## WHAT NEEDS TO BE DONE
Please print exactly the lines running from the one that contains "The width and height of the screenshot is (903, 1316)." to the end of the data, with both lines included.

+++ TASK DATA

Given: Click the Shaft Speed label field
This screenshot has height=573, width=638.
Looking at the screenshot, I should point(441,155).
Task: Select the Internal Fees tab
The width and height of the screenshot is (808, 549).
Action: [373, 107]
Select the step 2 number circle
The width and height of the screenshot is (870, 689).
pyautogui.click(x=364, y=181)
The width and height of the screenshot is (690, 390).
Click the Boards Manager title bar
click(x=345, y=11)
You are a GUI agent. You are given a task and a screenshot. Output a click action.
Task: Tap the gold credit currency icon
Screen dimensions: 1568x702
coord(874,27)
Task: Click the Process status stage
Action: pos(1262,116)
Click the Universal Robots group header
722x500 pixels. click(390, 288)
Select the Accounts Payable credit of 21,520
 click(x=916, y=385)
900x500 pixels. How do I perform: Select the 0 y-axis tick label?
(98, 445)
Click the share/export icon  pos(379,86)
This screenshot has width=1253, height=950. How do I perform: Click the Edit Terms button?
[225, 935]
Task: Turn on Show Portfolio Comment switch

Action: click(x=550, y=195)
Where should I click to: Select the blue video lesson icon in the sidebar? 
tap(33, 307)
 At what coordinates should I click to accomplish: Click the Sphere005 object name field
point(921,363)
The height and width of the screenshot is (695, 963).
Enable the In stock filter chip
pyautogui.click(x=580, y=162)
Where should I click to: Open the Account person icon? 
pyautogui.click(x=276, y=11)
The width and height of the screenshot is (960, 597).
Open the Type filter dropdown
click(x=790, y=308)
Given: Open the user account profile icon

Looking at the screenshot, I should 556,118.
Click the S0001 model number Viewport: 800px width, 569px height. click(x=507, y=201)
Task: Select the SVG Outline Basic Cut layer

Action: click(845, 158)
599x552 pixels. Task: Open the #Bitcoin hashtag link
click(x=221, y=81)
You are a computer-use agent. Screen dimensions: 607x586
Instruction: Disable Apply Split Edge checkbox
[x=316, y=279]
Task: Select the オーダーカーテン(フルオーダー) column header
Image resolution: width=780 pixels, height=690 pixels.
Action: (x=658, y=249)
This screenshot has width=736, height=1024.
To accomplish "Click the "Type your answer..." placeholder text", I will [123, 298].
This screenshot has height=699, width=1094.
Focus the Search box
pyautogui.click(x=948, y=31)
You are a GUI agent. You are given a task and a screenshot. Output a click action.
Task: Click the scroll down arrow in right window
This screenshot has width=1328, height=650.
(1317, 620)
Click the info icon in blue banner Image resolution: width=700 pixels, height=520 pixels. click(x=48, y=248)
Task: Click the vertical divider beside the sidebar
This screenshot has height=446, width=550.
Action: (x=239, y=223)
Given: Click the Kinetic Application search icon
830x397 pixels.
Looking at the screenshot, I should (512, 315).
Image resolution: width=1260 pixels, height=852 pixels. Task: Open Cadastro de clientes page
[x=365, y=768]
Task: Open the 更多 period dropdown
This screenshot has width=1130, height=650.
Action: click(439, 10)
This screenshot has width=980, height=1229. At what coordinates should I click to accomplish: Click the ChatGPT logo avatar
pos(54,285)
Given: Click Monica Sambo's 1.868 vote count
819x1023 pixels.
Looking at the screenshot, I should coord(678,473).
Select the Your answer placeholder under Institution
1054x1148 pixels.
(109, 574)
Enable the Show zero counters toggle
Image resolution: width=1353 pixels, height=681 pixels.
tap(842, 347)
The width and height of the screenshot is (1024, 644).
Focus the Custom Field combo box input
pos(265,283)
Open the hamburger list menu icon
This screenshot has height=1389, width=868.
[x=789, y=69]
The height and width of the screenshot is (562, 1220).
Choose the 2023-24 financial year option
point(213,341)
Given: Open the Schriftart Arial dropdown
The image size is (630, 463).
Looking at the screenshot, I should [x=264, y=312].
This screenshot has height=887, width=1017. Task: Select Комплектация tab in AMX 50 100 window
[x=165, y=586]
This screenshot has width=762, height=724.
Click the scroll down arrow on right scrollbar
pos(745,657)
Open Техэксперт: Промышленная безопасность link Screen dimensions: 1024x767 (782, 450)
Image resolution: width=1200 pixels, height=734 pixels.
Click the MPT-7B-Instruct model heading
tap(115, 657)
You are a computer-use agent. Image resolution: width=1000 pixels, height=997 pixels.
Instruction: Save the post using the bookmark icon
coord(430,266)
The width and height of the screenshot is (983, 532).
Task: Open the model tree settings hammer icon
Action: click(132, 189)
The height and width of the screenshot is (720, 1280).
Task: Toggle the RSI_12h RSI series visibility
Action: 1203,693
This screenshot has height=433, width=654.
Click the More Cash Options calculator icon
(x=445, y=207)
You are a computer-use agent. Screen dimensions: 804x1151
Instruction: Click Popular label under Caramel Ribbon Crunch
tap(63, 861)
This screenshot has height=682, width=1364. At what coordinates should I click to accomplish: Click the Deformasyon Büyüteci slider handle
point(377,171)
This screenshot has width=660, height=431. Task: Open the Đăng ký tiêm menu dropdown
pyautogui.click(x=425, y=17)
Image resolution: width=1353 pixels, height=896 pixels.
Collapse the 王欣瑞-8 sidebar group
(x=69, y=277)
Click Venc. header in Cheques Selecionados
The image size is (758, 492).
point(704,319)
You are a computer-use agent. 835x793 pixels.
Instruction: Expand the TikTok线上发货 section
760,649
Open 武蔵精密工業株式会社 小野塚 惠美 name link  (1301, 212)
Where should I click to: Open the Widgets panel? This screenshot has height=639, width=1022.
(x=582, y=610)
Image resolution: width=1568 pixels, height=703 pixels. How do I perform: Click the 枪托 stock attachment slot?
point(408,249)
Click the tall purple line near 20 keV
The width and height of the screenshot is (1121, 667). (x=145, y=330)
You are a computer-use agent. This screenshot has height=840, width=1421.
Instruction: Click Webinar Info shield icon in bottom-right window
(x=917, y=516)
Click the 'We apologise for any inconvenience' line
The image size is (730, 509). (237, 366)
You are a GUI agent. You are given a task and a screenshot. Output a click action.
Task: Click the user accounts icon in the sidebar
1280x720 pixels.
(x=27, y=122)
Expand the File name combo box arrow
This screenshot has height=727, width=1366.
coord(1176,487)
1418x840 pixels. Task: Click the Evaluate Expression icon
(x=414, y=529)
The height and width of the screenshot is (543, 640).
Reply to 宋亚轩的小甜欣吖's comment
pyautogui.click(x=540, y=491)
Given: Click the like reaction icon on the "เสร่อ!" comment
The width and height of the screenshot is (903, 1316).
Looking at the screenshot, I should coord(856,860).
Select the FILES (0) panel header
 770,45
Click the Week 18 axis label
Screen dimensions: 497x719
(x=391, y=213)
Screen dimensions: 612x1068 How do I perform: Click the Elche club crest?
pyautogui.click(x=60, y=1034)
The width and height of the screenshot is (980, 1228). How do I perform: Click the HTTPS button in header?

++++++

## THE ANSWER
The width and height of the screenshot is (903, 1316).
Looking at the screenshot, I should coord(856,860).
Select the FILES (0) panel header
 770,45
Click the Week 18 axis label
Screen dimensions: 497x719
(x=391, y=213)
Screen dimensions: 612x1068 How do I perform: Click the Elche club crest?
pyautogui.click(x=60, y=1034)
The width and height of the screenshot is (980, 1228). How do I perform: Click the HTTPS button in header?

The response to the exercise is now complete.